This feature is still beta and has not been exhaustively been tested!
The command sol.deploy(model, target, dargs, *args, batch_size, autotuning, **kwargs)
can be used to deploy trained networks. Currently we support:
It is important that only pure framework models can be deployed yet, no SOL-models. So in case you have trained your model with SOL, you need to transfer the weights back to the framework model. This can be done as follows:
# PyTorch
py_model = ...
sol_model = sol.optimize(...)
sol_model.load_state_dict(py_model.state_dict())
# ... do your training
py_model.load_state_dict(sol_model.state_dict())
# TensorFlow
py_model = ...
sol_model = sol.optimize(...)
sol_model.setWeights(py_model.weights())
# ... do your training
py_model.setWeights(sol_model.weights())
In order to deploy your model, you can use the sol.deploy(...)
function which in principle works like the sol.optimize(...)
but has some more parameters.
See this for details on model, size, dtype and layout.
Parameter | Default | Description |
---|---|---|
target | Any of shared_lib, static_lib . |
|
dargs | A dict or OrderedDict containing the following values | |
dargs["lib_name"] |
"libsolpredict" |
Name of the library to be generated, e.g., ‘libmynetwork’ would generate ‘libmynetwork.a’ |
dargs["func_name"] |
"sol_predict" |
Name of the generated C function to call. |
dargs["device_type"] |
Either sol.device.[...] or a tuple with (sol.device.[...], "arch") where "arch" is a device specific string. For details look at this |
|
dargs["host_type"] |
sol.device.auto |
Same as device, but for the host system, in case of offloading deployment, e.g., NVIDIA. In host-only (i.e. X86) or pure-offloading (i.e. VE) this gets ignored. |
dargs["path"] |
"." |
Path where the library and header files will be generated into. |
An example look like:
sol.deploy(alexnet, target="lib::shared", {"lib_name": "libNN", "func_name": "predict", "path": ".", "device_type": sol.device.x86}, [1, 3, 224, 224])

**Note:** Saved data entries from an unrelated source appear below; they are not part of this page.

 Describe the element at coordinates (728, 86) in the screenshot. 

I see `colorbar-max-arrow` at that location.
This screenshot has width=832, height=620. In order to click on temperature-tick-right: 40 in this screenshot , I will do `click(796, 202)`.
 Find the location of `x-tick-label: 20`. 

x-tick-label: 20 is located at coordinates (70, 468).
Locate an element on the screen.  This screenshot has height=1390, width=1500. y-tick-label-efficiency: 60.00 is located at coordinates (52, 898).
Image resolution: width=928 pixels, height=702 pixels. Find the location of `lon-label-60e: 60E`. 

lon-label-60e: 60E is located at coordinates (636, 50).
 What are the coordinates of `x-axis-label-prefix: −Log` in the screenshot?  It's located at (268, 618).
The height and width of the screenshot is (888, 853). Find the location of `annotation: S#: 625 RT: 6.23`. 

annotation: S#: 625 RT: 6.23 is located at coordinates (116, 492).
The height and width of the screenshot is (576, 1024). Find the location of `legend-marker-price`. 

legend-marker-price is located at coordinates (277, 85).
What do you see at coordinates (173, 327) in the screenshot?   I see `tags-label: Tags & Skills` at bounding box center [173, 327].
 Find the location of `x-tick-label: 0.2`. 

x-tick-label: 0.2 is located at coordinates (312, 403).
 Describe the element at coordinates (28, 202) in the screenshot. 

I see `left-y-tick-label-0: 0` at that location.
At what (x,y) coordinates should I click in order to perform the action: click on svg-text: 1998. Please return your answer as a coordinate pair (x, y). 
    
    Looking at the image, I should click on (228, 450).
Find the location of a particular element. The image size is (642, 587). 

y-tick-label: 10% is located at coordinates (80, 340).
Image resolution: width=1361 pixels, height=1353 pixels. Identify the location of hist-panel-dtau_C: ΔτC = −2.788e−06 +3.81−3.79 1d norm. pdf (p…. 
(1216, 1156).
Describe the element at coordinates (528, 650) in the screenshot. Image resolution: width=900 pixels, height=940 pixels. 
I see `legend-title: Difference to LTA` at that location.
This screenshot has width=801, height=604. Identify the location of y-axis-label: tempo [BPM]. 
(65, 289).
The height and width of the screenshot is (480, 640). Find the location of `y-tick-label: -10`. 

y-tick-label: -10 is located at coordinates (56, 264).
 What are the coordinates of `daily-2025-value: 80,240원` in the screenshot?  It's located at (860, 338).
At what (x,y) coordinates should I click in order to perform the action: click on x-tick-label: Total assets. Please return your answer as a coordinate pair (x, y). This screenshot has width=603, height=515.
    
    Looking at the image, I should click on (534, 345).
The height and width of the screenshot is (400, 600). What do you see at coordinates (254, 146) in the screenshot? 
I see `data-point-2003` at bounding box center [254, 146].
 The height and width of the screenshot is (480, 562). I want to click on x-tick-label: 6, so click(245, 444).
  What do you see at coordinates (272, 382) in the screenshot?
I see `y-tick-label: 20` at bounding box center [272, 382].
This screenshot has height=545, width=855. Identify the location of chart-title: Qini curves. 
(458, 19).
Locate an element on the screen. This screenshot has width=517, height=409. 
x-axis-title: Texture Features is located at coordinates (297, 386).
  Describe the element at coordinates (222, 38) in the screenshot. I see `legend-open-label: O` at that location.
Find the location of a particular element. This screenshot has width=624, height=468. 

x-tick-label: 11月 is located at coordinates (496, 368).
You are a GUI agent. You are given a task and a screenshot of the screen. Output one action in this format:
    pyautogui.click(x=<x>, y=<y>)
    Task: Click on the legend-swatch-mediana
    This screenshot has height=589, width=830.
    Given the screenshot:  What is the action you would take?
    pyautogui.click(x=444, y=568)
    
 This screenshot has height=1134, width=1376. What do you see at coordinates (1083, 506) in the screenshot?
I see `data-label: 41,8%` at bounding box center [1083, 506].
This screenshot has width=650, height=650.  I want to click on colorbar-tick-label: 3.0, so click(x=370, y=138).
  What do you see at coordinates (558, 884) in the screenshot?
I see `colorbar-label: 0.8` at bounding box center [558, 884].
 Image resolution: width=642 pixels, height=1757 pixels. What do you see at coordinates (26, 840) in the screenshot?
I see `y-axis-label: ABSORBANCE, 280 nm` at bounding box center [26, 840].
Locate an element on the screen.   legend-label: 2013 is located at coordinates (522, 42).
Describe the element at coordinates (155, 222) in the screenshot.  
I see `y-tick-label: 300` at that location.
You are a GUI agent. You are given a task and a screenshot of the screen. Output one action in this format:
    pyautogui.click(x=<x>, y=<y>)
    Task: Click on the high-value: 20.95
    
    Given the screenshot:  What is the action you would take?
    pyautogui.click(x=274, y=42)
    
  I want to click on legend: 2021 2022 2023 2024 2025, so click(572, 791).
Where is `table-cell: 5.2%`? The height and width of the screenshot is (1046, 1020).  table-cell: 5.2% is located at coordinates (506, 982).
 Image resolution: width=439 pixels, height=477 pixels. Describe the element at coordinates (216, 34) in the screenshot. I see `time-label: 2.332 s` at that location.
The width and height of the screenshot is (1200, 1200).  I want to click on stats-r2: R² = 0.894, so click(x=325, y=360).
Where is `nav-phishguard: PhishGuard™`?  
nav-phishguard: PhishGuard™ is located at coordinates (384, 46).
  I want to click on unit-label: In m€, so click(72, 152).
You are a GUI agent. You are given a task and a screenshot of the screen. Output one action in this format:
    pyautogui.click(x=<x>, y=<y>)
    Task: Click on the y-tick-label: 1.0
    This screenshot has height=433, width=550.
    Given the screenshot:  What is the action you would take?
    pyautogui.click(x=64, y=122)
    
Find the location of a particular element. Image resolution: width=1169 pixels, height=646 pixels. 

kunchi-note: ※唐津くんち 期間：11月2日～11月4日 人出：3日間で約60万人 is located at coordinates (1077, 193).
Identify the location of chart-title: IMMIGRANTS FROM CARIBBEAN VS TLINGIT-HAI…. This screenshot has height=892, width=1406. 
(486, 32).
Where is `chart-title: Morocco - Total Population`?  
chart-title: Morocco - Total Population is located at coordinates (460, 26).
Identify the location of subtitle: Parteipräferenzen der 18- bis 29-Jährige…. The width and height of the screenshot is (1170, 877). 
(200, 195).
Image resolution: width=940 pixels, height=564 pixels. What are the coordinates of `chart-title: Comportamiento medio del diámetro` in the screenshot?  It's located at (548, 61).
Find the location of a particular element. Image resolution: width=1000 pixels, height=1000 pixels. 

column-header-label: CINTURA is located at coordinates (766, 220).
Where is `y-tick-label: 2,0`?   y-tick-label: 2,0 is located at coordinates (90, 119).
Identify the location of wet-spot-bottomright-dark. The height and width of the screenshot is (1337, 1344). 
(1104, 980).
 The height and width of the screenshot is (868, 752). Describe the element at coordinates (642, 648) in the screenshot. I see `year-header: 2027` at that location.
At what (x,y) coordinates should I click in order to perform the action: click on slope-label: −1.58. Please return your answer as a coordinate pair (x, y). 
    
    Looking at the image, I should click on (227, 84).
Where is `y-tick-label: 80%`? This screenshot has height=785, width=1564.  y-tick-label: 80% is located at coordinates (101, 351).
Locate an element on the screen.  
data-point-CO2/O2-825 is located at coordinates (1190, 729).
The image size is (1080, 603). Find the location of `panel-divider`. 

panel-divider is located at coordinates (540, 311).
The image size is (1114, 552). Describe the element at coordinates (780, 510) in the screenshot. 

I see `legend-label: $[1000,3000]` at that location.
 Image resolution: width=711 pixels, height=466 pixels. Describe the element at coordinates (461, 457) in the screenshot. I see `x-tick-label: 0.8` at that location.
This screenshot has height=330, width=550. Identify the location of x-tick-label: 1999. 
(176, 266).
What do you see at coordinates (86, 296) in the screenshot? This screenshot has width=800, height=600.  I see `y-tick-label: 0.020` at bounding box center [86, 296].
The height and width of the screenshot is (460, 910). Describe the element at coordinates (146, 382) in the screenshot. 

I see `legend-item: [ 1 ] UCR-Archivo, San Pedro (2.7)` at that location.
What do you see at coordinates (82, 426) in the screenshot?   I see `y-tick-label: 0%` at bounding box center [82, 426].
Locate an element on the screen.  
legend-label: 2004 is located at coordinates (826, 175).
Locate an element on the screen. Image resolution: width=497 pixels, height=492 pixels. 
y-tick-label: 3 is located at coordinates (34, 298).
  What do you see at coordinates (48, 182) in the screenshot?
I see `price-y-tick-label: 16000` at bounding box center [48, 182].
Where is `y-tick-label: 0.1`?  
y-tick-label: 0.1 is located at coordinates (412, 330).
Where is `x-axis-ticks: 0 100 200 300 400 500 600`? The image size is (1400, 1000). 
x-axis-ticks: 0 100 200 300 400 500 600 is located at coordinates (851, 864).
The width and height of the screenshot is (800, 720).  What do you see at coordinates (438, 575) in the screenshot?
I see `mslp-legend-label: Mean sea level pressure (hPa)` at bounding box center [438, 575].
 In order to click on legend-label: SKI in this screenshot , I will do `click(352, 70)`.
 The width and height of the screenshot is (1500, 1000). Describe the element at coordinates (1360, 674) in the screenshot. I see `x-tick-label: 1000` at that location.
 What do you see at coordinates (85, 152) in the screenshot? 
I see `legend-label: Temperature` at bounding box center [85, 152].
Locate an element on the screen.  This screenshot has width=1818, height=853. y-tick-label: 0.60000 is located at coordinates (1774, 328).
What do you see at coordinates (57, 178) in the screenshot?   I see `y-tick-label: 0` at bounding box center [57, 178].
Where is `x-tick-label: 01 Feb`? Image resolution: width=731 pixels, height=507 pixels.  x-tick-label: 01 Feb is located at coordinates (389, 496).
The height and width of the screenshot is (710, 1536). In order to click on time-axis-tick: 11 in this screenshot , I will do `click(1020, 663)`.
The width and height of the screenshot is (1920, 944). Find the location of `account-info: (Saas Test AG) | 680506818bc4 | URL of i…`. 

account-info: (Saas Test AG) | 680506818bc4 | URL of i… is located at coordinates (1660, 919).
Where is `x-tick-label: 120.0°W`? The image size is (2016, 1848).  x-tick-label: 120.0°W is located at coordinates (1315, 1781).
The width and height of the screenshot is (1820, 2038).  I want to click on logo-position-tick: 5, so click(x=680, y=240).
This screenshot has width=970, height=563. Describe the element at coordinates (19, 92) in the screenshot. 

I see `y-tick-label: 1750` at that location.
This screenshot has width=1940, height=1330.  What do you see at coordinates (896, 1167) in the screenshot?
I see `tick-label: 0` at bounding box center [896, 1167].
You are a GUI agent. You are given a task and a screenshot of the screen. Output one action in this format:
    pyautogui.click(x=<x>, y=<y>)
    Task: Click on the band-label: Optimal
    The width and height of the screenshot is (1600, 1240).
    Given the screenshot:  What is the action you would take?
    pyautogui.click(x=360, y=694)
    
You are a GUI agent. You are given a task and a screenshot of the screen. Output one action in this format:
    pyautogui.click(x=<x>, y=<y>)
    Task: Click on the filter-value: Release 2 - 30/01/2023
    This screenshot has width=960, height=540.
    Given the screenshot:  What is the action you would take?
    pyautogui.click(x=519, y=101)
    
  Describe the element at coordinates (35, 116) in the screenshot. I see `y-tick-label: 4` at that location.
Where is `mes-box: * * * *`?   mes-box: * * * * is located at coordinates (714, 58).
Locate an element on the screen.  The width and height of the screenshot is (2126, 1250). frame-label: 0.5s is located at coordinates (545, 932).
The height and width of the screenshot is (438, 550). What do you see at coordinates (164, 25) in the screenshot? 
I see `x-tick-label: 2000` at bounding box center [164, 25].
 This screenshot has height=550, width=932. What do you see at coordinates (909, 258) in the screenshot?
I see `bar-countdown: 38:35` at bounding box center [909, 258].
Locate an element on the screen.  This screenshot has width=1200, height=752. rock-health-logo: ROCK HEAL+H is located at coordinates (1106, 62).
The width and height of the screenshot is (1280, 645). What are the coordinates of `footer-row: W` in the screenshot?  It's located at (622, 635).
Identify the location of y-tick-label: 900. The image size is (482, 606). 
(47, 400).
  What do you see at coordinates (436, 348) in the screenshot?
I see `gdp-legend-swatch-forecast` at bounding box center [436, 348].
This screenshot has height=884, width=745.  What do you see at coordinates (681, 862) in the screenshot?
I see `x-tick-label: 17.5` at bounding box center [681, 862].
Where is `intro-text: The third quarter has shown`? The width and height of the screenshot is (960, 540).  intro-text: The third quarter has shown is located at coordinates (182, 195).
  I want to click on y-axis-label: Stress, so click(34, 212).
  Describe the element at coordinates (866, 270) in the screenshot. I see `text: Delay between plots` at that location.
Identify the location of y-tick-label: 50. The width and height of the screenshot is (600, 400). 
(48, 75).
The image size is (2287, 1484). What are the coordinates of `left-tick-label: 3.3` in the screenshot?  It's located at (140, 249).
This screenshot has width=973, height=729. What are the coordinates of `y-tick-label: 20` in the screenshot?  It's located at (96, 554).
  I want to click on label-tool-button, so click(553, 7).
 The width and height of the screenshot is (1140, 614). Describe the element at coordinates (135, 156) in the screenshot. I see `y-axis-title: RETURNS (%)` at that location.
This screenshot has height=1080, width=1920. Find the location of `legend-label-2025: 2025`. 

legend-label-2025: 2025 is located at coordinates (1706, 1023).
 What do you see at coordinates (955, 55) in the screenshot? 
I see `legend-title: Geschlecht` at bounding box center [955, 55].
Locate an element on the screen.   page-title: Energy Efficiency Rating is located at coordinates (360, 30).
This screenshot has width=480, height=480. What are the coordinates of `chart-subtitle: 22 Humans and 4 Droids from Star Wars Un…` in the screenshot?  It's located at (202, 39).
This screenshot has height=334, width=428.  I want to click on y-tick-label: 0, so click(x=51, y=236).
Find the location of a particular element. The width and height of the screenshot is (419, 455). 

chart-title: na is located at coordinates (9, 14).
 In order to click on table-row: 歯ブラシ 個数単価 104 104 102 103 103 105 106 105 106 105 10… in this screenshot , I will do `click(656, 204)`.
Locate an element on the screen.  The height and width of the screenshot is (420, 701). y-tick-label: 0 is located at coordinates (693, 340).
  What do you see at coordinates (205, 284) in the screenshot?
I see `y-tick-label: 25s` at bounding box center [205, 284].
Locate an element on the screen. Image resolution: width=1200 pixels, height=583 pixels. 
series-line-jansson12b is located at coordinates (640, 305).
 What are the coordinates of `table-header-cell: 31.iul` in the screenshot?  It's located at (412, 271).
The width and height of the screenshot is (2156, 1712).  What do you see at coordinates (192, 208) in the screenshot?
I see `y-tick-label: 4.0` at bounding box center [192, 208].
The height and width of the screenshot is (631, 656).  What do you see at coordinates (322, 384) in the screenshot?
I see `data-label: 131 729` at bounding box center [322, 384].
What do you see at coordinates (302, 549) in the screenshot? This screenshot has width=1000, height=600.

Which will generate a library called libNN.so
for X86 and a header file in the current working directory.
#ifndef __libNN__
#define __libNN__
#ifdef __cplusplus
extern "C" {
#endif
void predict_init(const int deviceIdx);
int predict_seed(const int seed);
void predict(void* ctx, const float* L0, float** L47);
#ifdef __cplusplus
}
#endif
#endif
There are three methods. predict_init(...)
is automatically called the first time you run predict(...)
so you only need to use it, if you want to initialize everything prior the very first call. You can further use predict_seed(...)
to initiliaze all random number generators, in case you model uses random variables. predict(...)
is the actual method that executes your model. It expects ctx
to be 0, its purpose is for expert features, not available yet. L0
to point to your input data (allocated on the target device!) and a pointer to L47
to return the result. The numbers are autogenerated and can be different in your case.
The value for L47
will get allocated via sol_ext_malloc(...)
and can either be freed with sol_ext_free(...)
or with the device’s own free method, e.g., free(...)
(X86/ARM64/VE) or cudaFree(...)
(NVIDIA). In future we will enable to overwrite the sol_ext_...(...)
methods to provide your own memory allocator.
In case of a static lib, SOL will tell you which libraries you need to link against, in case of shared library, SOL already does all of this for you.
[INFO ][ 8.79][core] Compiler (63): Please link the following libraries and flags to your application.
[INFO ][ 8.79][core] Compiler (63): -L/path/to/sol/deploy
[INFO ][ 8.79][core] Compiler (63): -l:libMyAlexNet.a
[INFO ][ 8.79][core] Compiler (63): -l:libdnnl.a
[INFO ][ 8.79][core] Compiler (63): -lstdc++
[INFO ][ 8.79][core] Compiler (63): -fopenmp
Depending on the architecture you are deploying to SOL might need additional information for the target hardware. These can be added to the dargs argument.
Parameter | Default | Values |
---|---|---|
gcc::march | native | Everything that GCC accepts for -march parameter. |
gcc::mtune | native | Everything that GCC accepts for -mtune parameter. |
gcc::elf | elf_x86_64 | Everything that LD accepts for -m parameter. |
gcc::oformat | elf64-x86-64 | Everything that LD accepts for -oformat parameter. |
ispc::vector | native | [native, sse2, sse4, avx, avx2, avx512] |
Parameter | Default | Values |
---|---|---|
nvidia::cc | 2 digit compute capability, i.e. 65 |
The NEC SX-Aurora does not need any additional arguments.